## WHAT THE EXERCISE ASKS
Convert the rows into a numbered list, starting with the line that contains "You are a GUI" and going on through the line that contains "The height and", and omit any blank lines.

## DATA SECTION
——————

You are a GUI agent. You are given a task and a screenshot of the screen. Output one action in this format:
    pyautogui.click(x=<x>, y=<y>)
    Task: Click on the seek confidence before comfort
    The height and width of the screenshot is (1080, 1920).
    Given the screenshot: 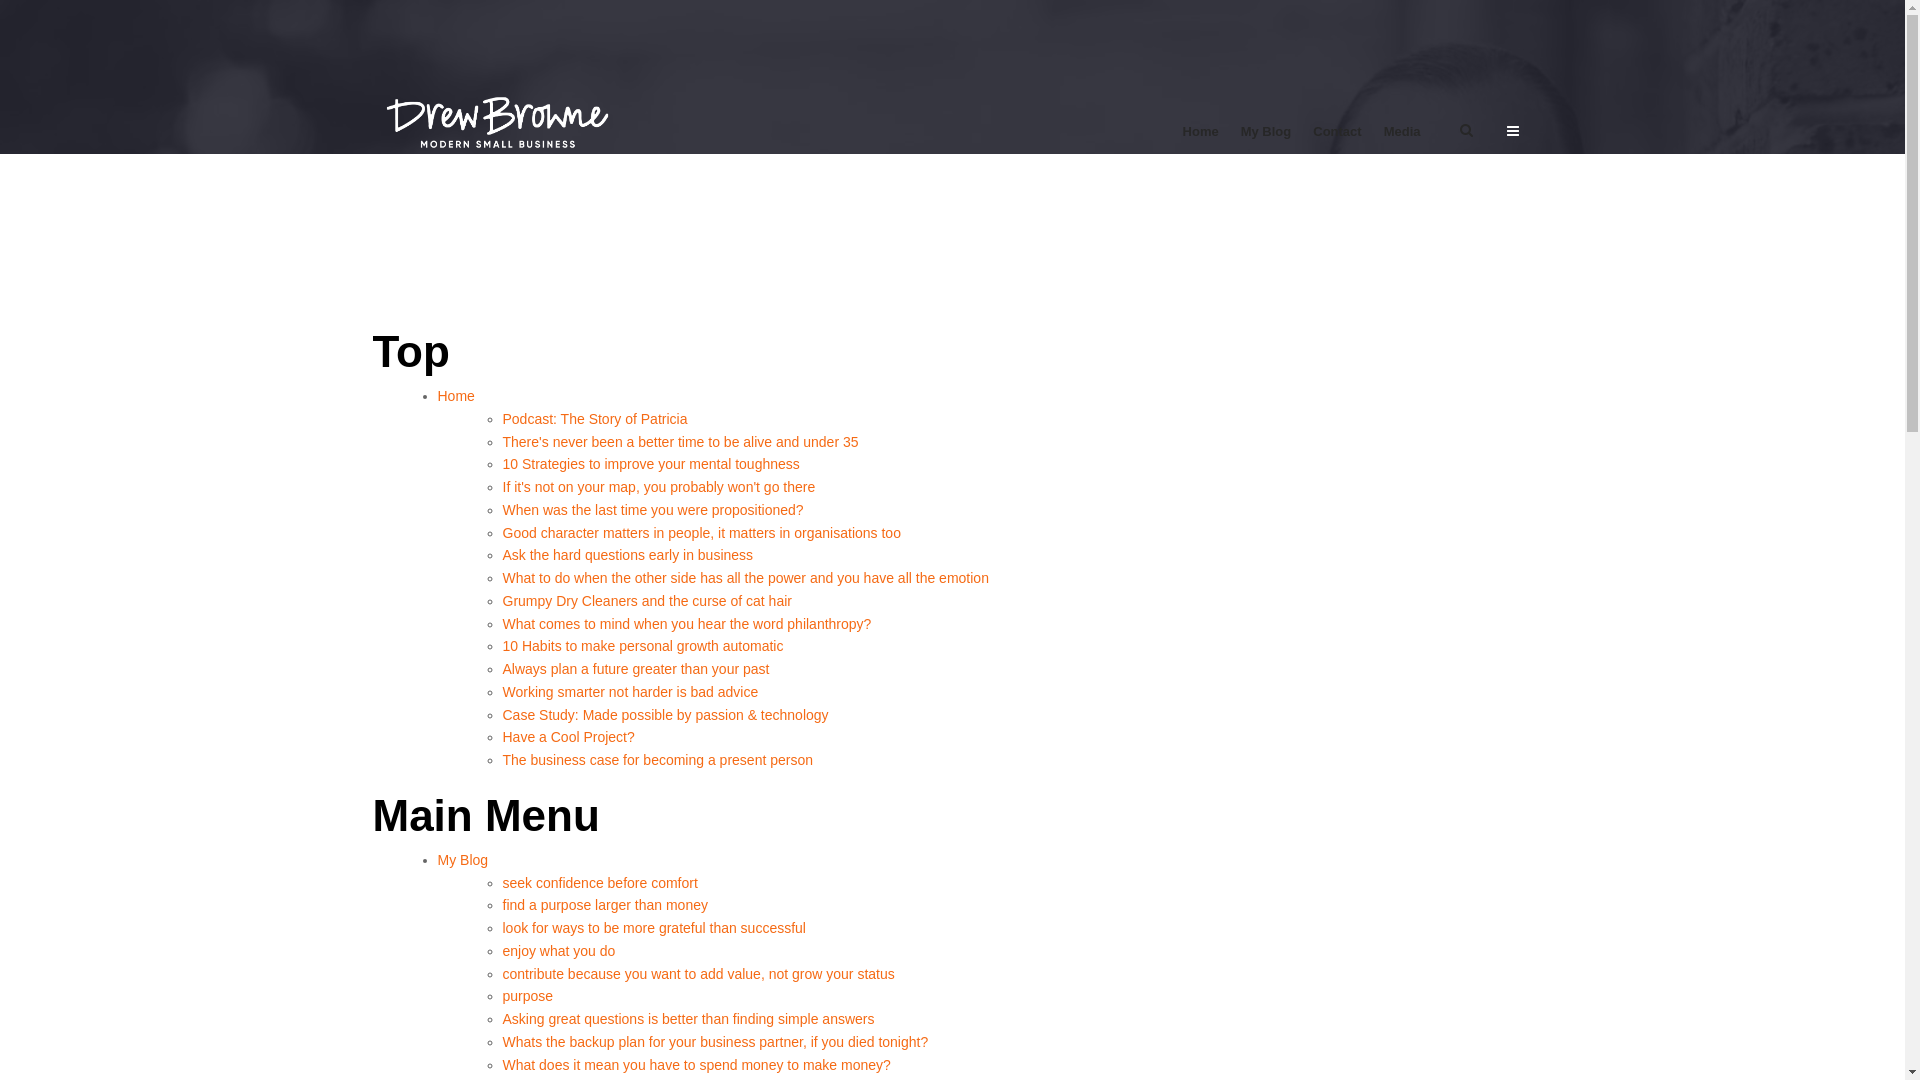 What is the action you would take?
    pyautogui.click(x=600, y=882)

——————

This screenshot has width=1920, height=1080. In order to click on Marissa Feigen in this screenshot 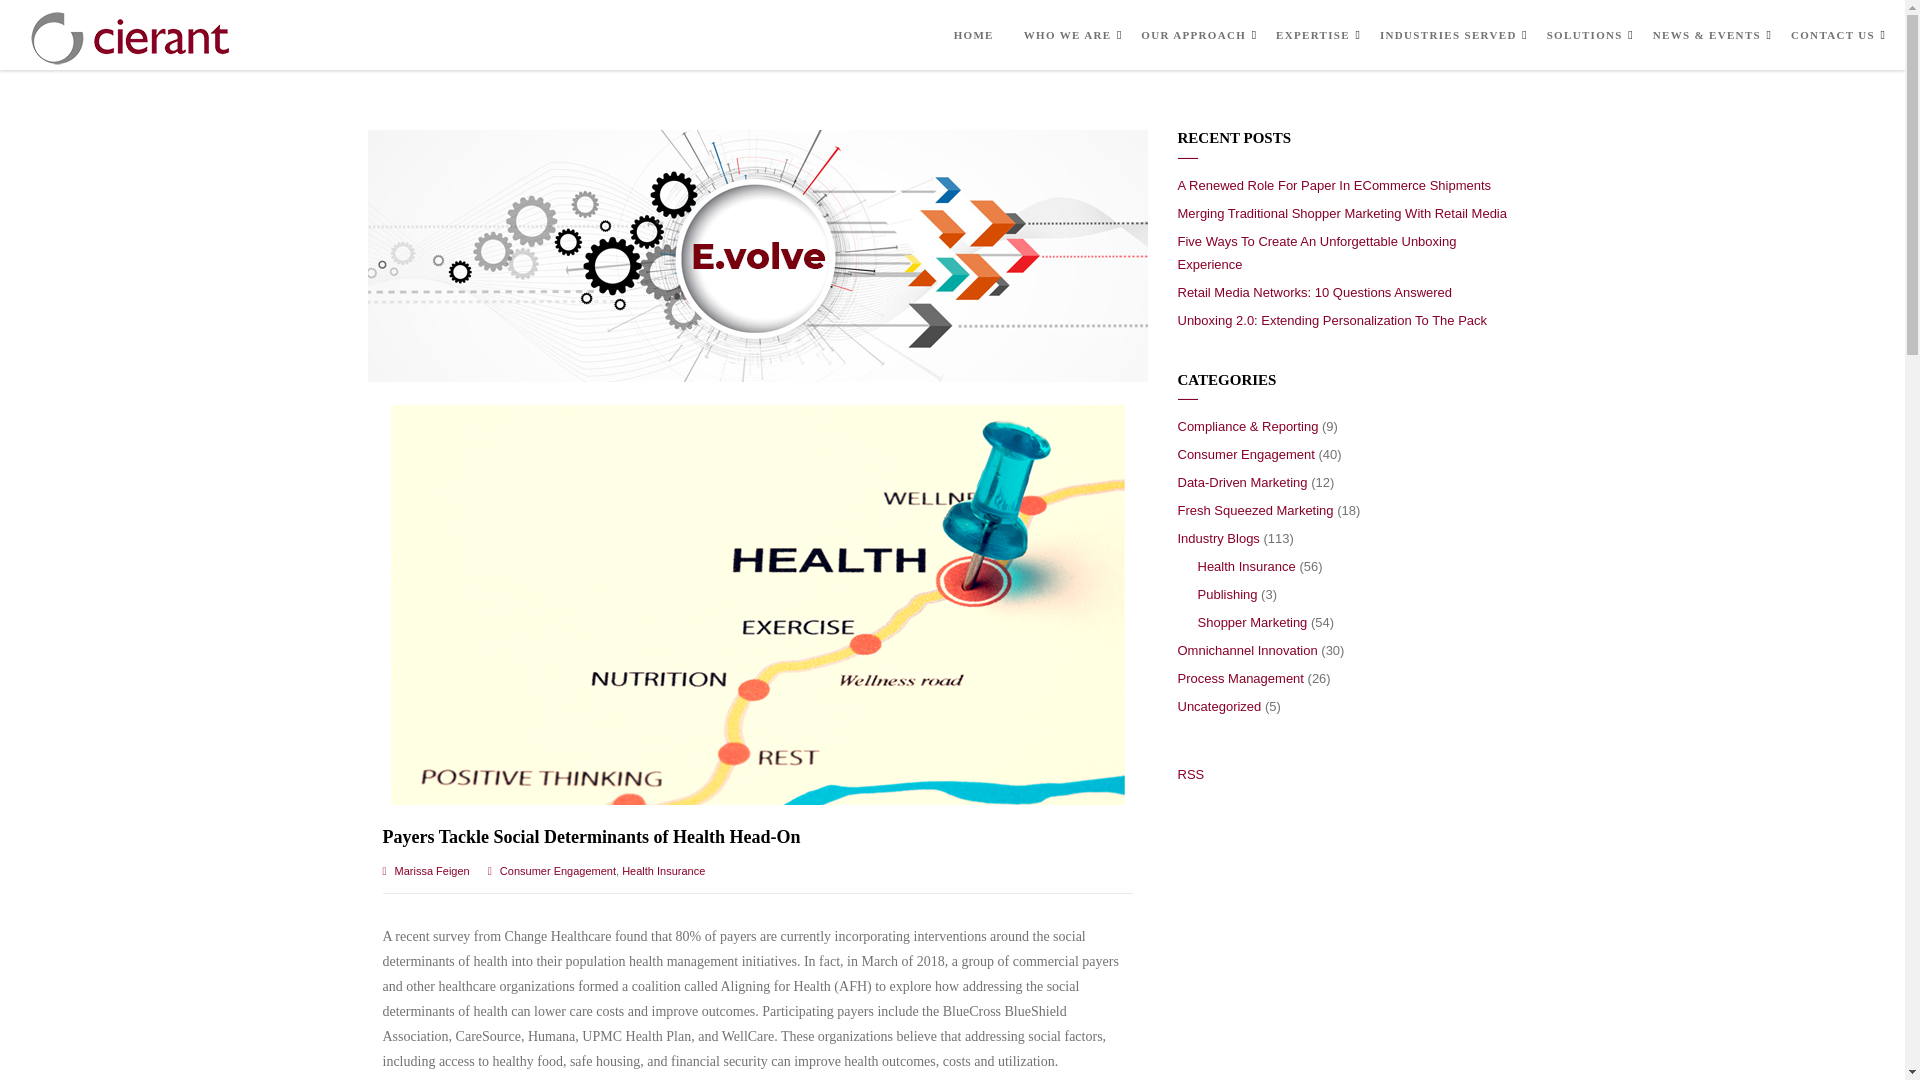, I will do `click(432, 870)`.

——————

## RESULT OF THE TASK
1. You are a GUI agent. You are given a task and a screenshot of the screen. Output one action in this format:
2.     pyautogui.click(x=<x>, y=<y>)
3.     Task: Click on the seek confidence before comfort
4.     The height and width of the screenshot is (1080, 1920).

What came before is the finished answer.